## Material to process
::::::

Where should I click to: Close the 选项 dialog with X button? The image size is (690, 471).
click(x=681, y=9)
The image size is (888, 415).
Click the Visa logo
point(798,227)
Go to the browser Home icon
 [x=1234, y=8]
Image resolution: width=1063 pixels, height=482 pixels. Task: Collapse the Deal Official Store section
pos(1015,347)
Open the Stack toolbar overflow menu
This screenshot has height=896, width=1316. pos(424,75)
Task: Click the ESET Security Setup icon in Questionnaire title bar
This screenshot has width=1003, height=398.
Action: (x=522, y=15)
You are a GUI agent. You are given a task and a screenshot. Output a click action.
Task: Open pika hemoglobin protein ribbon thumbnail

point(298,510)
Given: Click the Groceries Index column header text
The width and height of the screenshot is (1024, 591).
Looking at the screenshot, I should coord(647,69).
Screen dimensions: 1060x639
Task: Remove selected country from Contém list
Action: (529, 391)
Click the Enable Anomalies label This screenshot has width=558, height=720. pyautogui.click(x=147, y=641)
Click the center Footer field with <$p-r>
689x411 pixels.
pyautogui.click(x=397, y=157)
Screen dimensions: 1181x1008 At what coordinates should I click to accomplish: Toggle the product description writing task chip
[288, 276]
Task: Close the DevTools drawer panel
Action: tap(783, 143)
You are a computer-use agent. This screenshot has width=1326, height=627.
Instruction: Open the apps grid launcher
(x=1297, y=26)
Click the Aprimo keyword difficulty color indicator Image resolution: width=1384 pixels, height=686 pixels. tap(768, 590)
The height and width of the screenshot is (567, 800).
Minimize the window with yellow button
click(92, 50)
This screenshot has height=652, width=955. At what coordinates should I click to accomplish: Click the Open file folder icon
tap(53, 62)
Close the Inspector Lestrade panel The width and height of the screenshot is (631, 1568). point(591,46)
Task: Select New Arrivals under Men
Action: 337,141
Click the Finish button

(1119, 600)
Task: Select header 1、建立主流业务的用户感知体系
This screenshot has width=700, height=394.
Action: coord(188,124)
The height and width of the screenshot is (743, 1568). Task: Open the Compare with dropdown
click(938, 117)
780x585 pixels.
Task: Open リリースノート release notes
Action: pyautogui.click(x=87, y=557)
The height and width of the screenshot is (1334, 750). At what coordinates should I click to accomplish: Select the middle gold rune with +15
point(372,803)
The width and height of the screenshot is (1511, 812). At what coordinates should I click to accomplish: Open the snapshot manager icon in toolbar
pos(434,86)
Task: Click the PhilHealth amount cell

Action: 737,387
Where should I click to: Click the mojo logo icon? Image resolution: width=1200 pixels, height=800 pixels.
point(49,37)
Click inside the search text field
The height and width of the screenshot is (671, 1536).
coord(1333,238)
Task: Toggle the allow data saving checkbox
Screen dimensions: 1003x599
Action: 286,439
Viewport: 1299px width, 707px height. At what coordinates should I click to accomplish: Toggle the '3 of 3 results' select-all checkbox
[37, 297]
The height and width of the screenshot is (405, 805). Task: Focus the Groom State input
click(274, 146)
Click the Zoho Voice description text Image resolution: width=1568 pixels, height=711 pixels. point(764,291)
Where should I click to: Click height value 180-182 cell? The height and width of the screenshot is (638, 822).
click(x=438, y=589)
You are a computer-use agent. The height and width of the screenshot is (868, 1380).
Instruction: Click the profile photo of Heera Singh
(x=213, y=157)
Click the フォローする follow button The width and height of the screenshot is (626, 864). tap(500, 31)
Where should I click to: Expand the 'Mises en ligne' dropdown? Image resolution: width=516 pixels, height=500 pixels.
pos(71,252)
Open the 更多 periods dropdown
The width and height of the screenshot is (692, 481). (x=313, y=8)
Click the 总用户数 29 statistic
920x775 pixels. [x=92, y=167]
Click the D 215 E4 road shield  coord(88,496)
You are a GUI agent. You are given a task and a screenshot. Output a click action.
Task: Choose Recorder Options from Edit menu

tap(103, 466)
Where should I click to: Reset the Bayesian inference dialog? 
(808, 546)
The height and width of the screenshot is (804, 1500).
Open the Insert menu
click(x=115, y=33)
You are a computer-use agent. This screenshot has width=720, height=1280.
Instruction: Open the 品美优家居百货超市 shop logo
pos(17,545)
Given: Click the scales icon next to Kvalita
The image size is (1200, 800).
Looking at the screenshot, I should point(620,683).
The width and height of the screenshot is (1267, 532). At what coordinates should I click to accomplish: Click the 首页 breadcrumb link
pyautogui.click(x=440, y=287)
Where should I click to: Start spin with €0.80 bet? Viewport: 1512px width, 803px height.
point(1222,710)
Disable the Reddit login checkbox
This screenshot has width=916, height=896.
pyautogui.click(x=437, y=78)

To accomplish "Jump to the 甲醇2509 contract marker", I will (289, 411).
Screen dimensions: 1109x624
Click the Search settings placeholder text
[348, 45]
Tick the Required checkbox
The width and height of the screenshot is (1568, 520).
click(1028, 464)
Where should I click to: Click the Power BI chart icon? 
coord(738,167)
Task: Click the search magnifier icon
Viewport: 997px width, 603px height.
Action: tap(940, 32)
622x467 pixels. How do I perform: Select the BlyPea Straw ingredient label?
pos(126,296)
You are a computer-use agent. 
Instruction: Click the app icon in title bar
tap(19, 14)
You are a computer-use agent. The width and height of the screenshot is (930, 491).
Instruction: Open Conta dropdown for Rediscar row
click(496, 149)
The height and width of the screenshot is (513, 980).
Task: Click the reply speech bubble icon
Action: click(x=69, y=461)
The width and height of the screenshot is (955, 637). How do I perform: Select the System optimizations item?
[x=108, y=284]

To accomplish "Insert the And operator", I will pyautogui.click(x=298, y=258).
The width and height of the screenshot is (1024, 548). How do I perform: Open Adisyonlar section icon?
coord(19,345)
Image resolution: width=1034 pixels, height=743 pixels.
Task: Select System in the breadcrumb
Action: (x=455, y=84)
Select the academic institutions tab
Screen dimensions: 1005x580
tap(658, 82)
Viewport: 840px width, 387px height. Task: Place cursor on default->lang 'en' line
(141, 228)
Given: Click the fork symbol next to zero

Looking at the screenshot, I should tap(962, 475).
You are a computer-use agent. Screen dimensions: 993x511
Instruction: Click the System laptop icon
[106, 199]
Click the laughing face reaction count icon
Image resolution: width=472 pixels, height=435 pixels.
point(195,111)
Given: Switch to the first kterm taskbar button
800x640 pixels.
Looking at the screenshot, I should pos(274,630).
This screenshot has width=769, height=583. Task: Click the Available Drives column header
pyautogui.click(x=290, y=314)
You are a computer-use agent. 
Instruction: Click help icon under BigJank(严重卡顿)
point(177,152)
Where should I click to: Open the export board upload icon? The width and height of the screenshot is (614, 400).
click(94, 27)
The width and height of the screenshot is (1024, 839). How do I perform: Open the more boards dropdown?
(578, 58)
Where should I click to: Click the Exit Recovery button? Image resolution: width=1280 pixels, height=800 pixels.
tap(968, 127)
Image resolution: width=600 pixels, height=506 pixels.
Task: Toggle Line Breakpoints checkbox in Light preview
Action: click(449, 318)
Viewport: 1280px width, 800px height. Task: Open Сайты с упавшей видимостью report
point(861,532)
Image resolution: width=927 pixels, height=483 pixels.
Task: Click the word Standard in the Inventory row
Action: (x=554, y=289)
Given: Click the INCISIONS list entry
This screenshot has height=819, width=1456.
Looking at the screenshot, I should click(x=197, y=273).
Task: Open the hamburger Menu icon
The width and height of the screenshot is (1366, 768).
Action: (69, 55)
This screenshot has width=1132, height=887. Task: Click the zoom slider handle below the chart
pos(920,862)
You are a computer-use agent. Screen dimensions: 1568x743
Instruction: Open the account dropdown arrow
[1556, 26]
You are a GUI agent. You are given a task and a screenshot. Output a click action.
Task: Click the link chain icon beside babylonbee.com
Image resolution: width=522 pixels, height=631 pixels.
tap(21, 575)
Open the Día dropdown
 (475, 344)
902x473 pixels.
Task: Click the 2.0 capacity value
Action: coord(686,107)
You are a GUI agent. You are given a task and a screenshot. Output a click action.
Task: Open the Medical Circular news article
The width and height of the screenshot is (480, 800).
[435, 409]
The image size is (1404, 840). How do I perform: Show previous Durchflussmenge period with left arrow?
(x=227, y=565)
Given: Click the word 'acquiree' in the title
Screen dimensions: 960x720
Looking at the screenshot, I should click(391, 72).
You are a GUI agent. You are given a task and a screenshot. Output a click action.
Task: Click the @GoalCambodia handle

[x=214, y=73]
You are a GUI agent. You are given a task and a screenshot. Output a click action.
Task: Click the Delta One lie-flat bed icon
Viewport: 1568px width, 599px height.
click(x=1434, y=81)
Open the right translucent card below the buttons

::::::

## Task to complete
Wherever the word "field" occurs in the data, copy that whole line.

## Exercise answer
Click the center Footer field with <$p-r>
Click inside the search text field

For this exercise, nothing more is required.